I am weary of announcements of support for visual artists. Why? Whenever we are called upon, it feels like a show of inclusion. Does anyone really care what we have to say? It does not seem so. When we are called upon for exhibitions these often feel last minute and hodge podge. In local lingo: meche meche – some ah dis and some ah duh. No cohesion of thought in the work presented. Instead, a display of diverse thoughts, concerns, and approaches with no robust curatorial direction. These are really exhibitions to show that the creative impulse survives. Of course, it does. And it always will. The creative impulse has always been here. Speak to the archaeologist of prehistory and s/he can tell you of the ingenuity demonstrated by prehistoric humans in developing their tool technology. Things we take for granted like clothes, vehicles of transport, and built shelters were innovations of prehistoric humans thousands of millennia ago, developed into what we have today. The creative impulse made this possible. A defining characteristic of the human collective is our evolving creative impulse. When it dies, we will cease to be human. Creative thought, creative action, and creative expression define us as a human collective.
Perhaps, I digress. I suppose these exhibitions of the survival of the creative impulse are all we can hope for at the moment. Guyana is mineral rich but we – its people – are not rich. The big concrete edifices on main roads and the large SUVs on Sunday afternoon drives suggest a tale. We are not rich. We do not invest in nurturing the soul. We are still concerned with the body. Survival. Chakra 1. Roofs over our heads, food on our tables, and the material trappings of success; of development. We are focused on the needs of the self, the family, and the (political) tribe. When we get those sorted en masse perhaps we will start to think about the soul and the non-material needs of the body. This is the value of the arts for me. Done well, done with integrity, the arts meet us at this foundational space. Without the soul enlivened, there is no living. There is banal existence. Yet it is deprived. Religion and spirituality are ways of satisfying it. But they are not the only way and not everyone’s cup of tea.
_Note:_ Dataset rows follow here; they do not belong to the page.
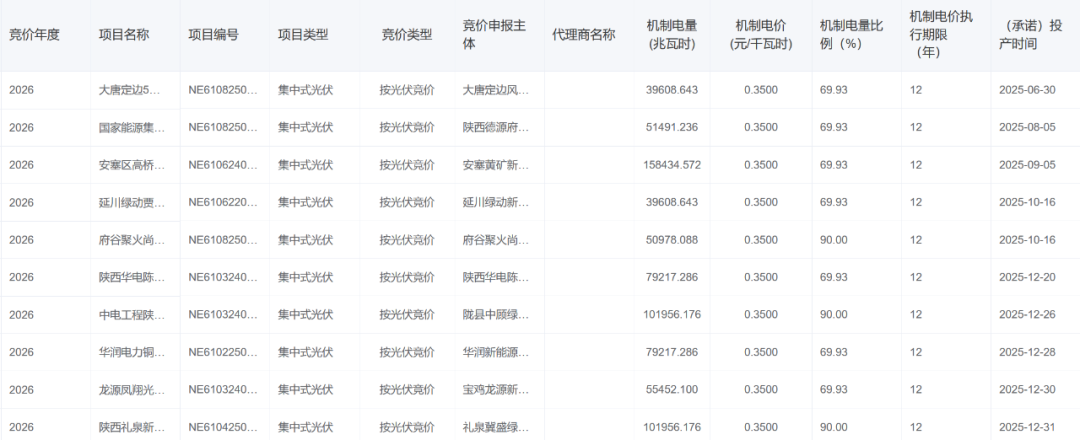Click bidding entity 宝鸡龙源新...
Screen dimensions: 1080x440
496,390

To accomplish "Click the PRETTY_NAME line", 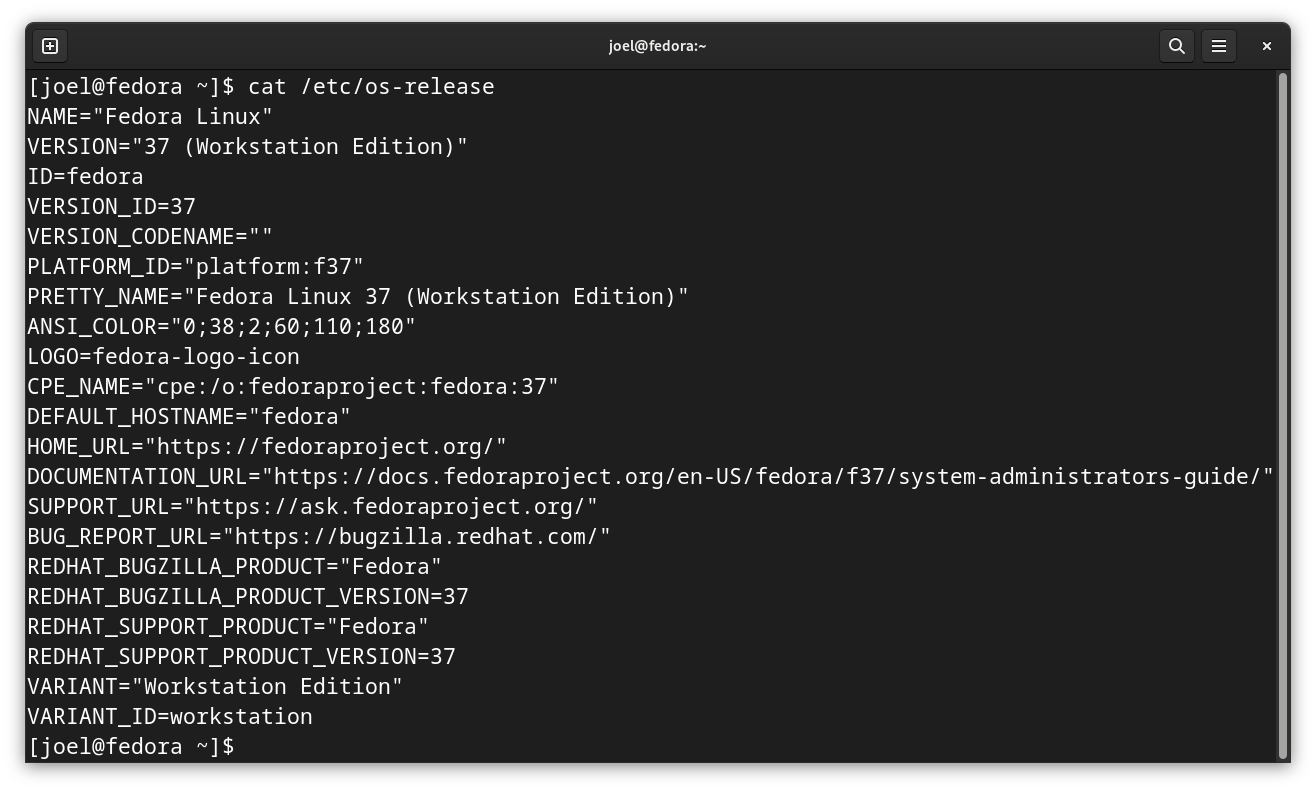I will (356, 296).
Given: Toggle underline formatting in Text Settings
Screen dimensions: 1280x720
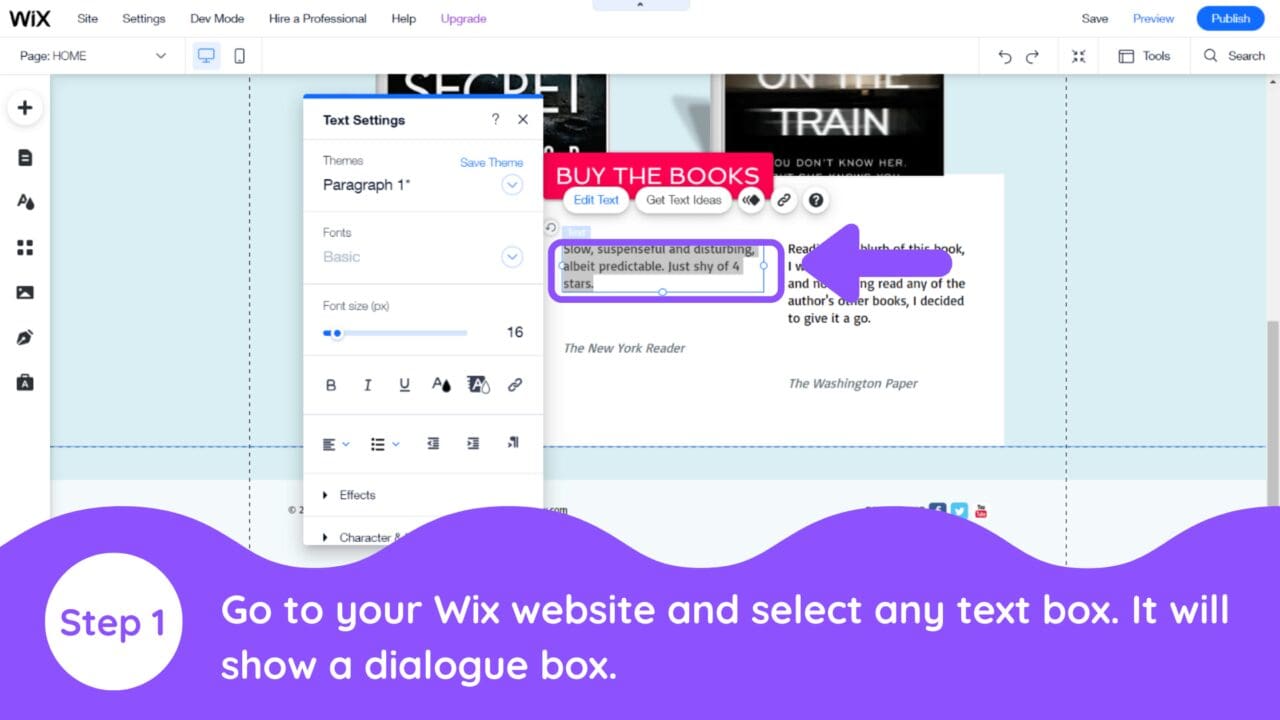Looking at the screenshot, I should [x=403, y=385].
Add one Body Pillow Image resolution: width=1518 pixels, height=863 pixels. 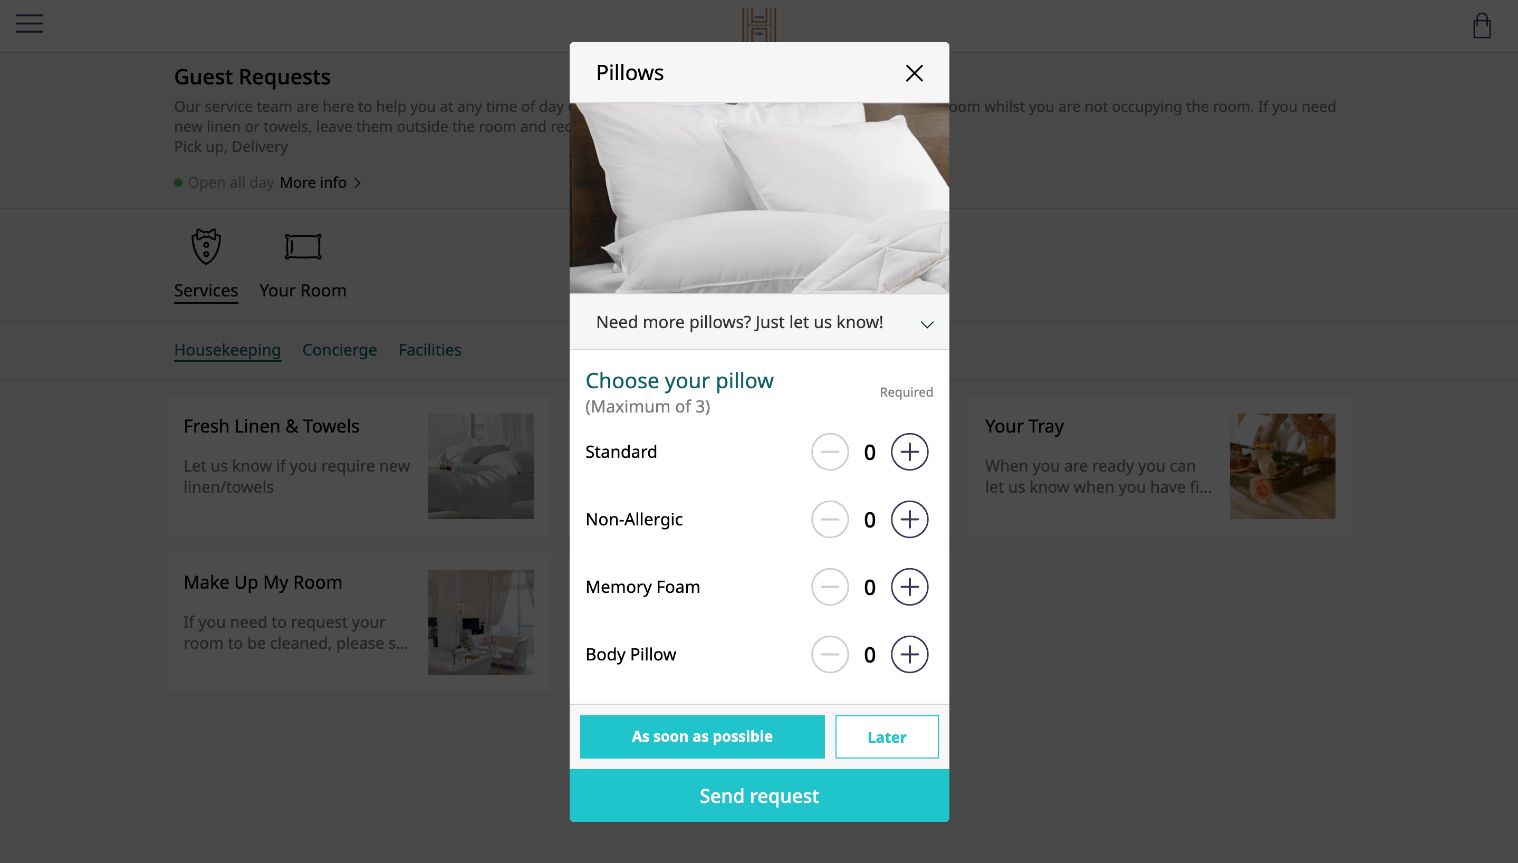coord(909,655)
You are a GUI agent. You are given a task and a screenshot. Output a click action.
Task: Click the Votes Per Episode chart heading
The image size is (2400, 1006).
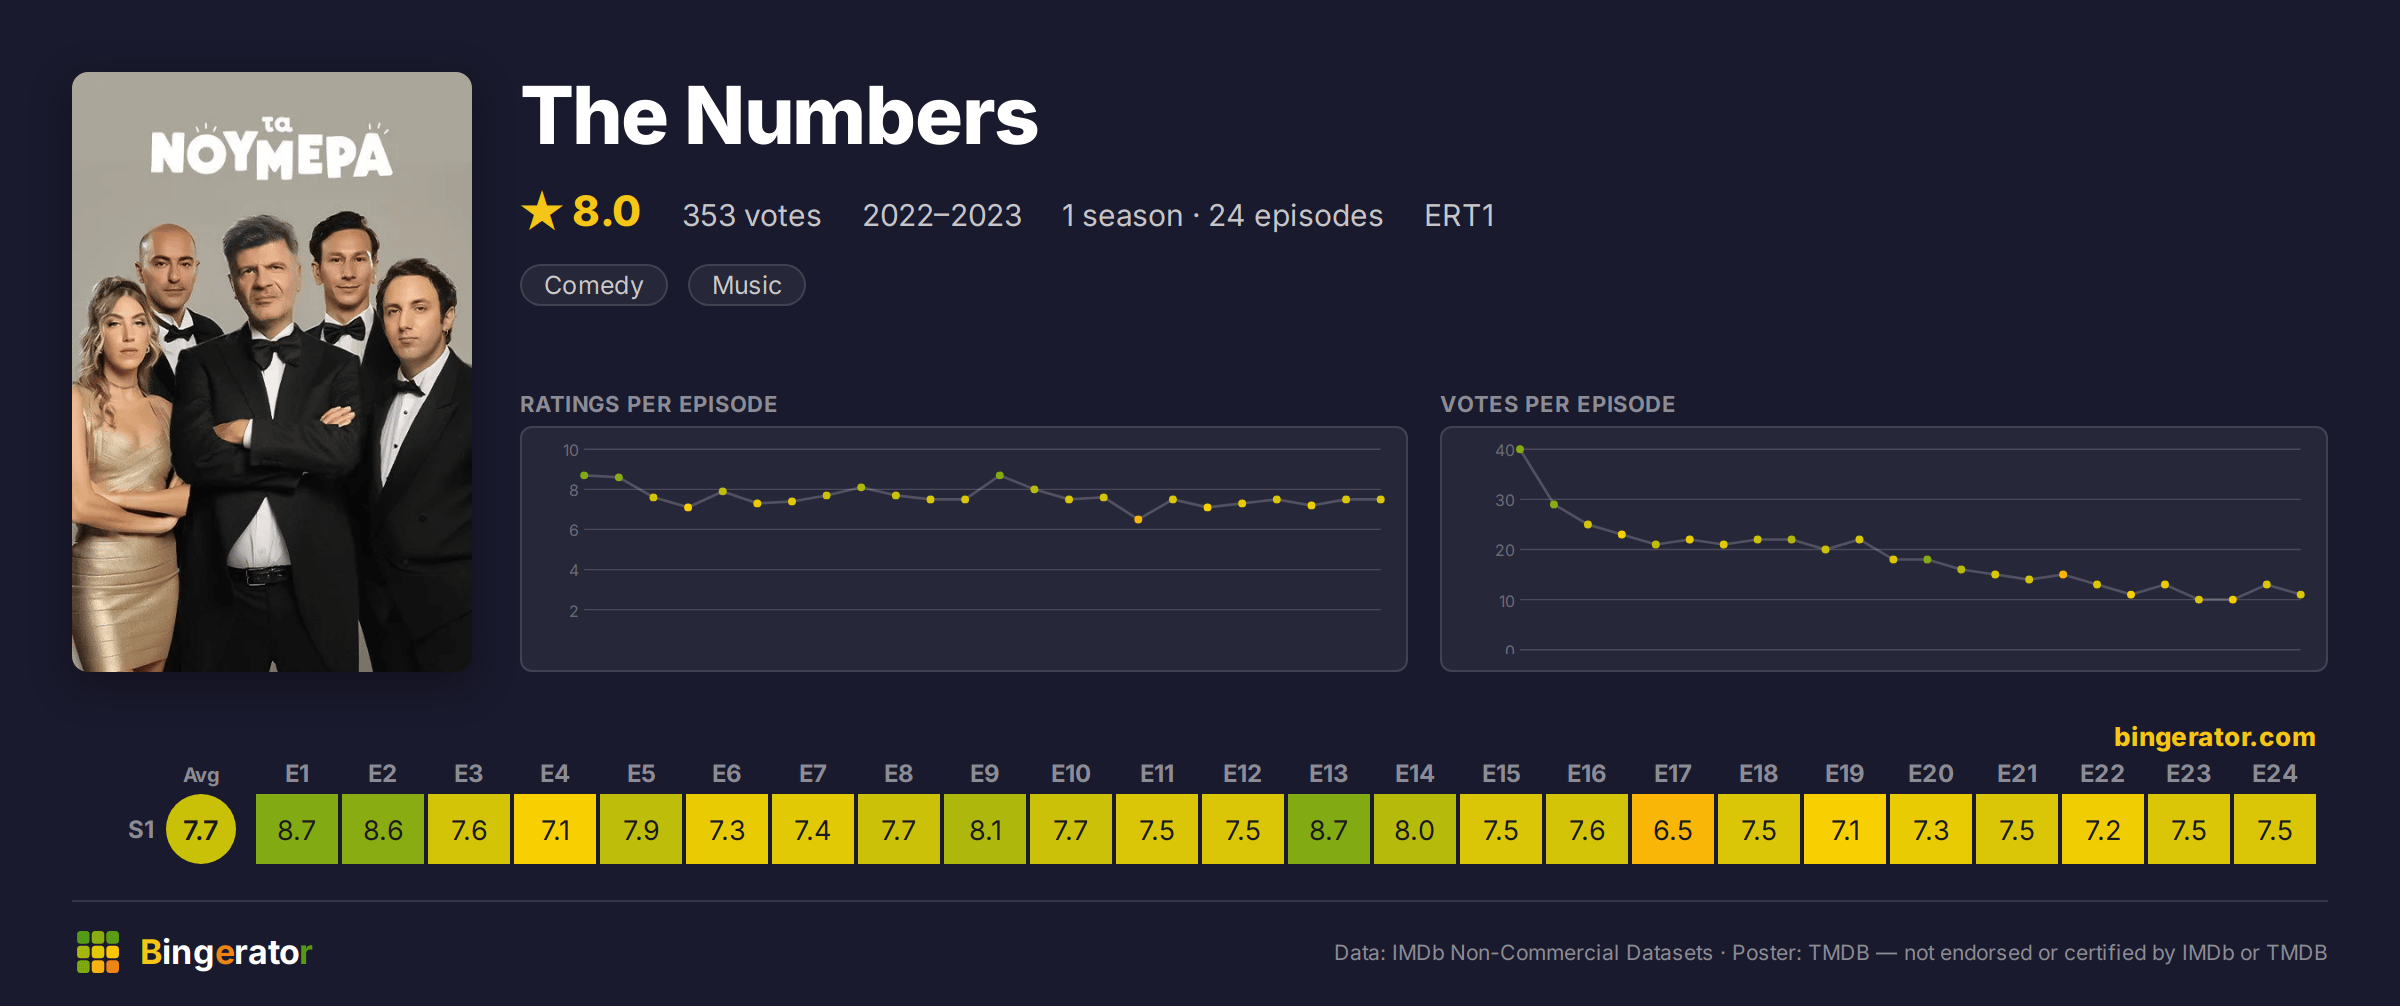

Engagement with the arts can satisfy this need.
Years ago, the Indian High Commission (I think) brought a Kathak dance performance to the National Cultural Centre. The show was beautiful. I do not mean only optically, although it was. One dance stuck with me. Perhaps it was the energies transmitted through the drums coupled with the dancer tapping out her responses. It was magical. Transcendental. A moment of peace wrapped in rhythm.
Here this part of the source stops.